## TASK DESCRIPTION
Rewrite the rows below, starting with the row that contains "Image resolution: width=1262" and continuing through the last row, with "back arrow" changed to "return arrow" and nothing else altered.

[start of RECORD EXTRACTS]

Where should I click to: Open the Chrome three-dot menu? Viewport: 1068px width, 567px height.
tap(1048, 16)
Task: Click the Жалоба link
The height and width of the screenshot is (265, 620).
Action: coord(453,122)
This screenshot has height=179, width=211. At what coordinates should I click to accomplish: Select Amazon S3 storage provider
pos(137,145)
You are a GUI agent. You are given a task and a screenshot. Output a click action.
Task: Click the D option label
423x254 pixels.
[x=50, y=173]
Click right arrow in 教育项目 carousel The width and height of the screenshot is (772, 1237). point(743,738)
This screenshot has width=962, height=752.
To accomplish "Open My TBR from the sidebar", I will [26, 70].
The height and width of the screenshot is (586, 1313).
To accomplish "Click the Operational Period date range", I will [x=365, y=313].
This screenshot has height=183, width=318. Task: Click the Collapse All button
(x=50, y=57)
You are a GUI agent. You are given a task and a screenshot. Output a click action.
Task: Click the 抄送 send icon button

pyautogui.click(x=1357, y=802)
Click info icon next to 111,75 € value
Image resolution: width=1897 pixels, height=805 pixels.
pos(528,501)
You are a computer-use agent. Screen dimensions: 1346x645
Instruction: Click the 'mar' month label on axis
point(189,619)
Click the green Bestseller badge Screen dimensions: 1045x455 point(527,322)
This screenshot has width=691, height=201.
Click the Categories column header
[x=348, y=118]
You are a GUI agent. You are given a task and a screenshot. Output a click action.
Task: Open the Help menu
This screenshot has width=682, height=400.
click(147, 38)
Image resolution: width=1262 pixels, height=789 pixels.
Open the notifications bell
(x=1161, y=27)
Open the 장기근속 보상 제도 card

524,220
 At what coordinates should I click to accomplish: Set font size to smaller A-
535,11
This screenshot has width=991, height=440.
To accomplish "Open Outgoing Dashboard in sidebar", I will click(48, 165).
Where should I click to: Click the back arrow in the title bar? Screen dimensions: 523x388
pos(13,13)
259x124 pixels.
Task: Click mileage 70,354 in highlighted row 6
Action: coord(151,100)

[end of RECORD EXTRACTS]

## REPLY
Image resolution: width=1262 pixels, height=789 pixels.
Open the notifications bell
(x=1161, y=27)
Open the 장기근속 보상 제도 card

524,220
 At what coordinates should I click to accomplish: Set font size to smaller A-
535,11
This screenshot has width=991, height=440.
To accomplish "Open Outgoing Dashboard in sidebar", I will click(48, 165).
Where should I click to: Click the return arrow in the title bar? Screen dimensions: 523x388
pos(13,13)
259x124 pixels.
Task: Click mileage 70,354 in highlighted row 6
Action: coord(151,100)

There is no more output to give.